Amerikanische Antrhopologen haben aus Fossilfunden erstmals das komplette Skelett eines Neandertalers rekonstruiert. Diese vollständige Nachbildung des Frühmenschen soll den Vergleich zwischen modernem Menschen und Neandertaler erleichtern. Auch einem breiten Publikum könnte der Neandertaler so nähergebracht werden, berichten Gary Sawyer vom Amerikanischen Museum für Naturgeschichte in New York und Blaine Maley von der Universität von Washington in St. Louis in der Fachzeitschrift Anatomical Record Part B: The New Anatomist (Online-Ausgabe vom 11. März).
Als Vorlage diente den Wissenschaftlern primär das Skelett eines männlichen Neandertalers, das 1909 in Frankreich gefunden worden war. Das Fossil namens „La Ferrassie 1“ ist erstaunlich gut erhalten. Es fehlen allerdings Teile des Brustkorbs, die Wirbelsäule und das Becken. Diese Elemente ergänzten die Anthropologen mithilfe anderer Funde männlicher Neandertalerskelette. Auf Knochenvorlagen vom modernen Menschen griffen die Forscher nur dann zurück, wenn vom Neandertaler gar kein Material zu bekommen war.

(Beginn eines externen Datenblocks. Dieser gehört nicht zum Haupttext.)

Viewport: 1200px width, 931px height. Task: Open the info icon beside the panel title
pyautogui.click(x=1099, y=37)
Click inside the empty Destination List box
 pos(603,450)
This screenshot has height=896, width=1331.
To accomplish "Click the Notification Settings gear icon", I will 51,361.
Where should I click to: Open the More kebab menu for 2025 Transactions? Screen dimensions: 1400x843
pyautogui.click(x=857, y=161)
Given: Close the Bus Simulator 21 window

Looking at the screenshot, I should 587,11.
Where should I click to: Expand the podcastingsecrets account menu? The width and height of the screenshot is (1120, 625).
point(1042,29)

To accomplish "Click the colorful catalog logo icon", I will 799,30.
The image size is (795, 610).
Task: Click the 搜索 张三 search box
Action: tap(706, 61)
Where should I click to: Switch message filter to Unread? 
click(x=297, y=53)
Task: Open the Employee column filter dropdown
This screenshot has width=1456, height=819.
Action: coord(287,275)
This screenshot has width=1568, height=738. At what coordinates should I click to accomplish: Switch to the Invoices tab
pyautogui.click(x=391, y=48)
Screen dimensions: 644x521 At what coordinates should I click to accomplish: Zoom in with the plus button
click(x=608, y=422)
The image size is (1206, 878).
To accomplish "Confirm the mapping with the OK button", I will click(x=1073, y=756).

Mithilfe der Rekonstruktion können nun erstmals direkte Vergleiche zwischen der vollständigen Anatomie des Neandertalers und der des modernen Menschen sowie exaktere Studien der Bewegungsfähigkeiten des Frühmenschen angestellt werden. Die Anthropologen fanden dabei schon erste merkliche Unterschiede: So ist etwa der Brustkorb des Neandertalers nicht wie ursprünglich angenommen tonnenförmig, sondern scheint eher der Form einer Glocke zu entsprechen. Allerdings geben die Forscher zu bedenken, dass ihre Arbeit ? wie alle Rekonstruktionen ? zum Teil auf künstlerischer Gestaltung beruht und somit auch subjektive Elemente enthält.